Items from a data source:
* start *

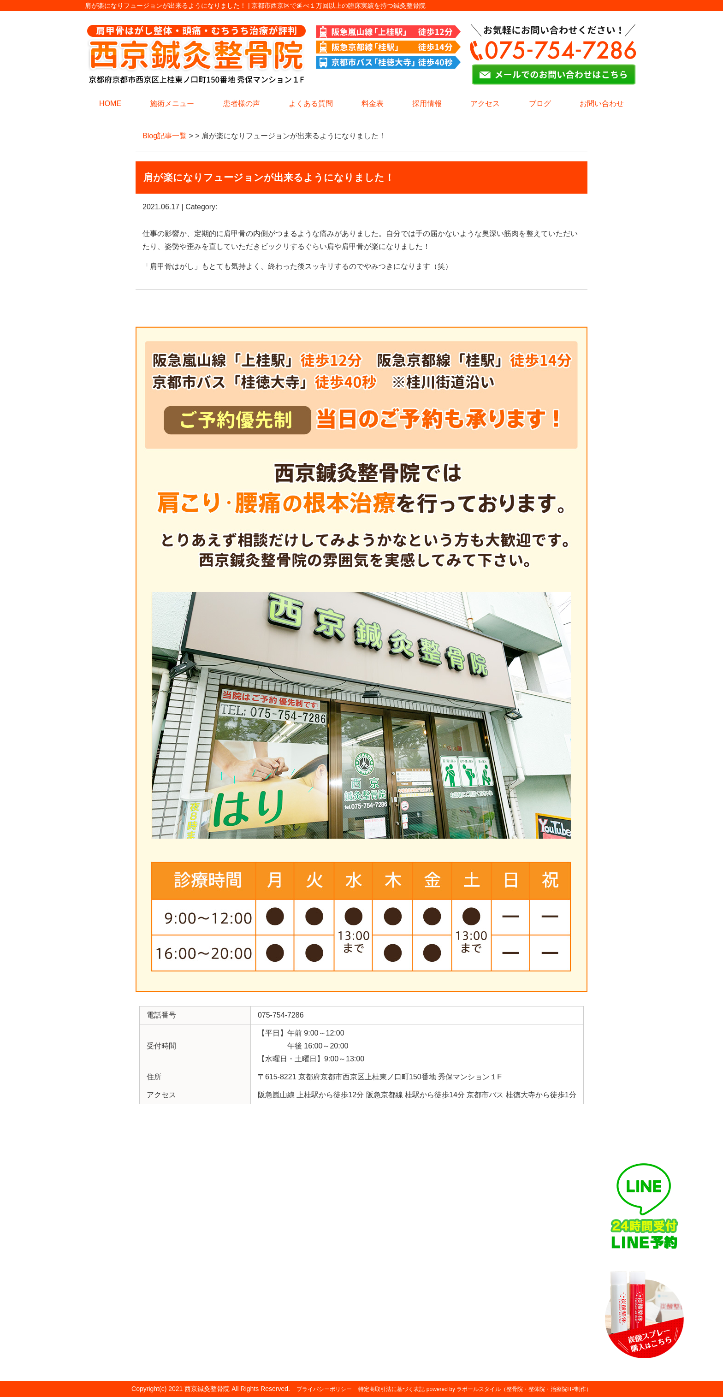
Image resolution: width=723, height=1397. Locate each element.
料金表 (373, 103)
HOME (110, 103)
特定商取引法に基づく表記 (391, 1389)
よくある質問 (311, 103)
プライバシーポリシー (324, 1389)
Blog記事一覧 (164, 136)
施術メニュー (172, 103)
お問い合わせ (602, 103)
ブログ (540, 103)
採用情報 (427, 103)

* end *

Exercise:
Retype all of the lines above word for word, leaving out the pictures.

Reply to the exercise:
Image resolution: width=723, height=1397. Locate each element.
料金表 (373, 103)
HOME (110, 103)
特定商取引法に基づく表記 (391, 1389)
よくある質問 (311, 103)
プライバシーポリシー (324, 1389)
Blog記事一覧 (164, 136)
施術メニュー (172, 103)
お問い合わせ (602, 103)
ブログ (540, 103)
採用情報 (427, 103)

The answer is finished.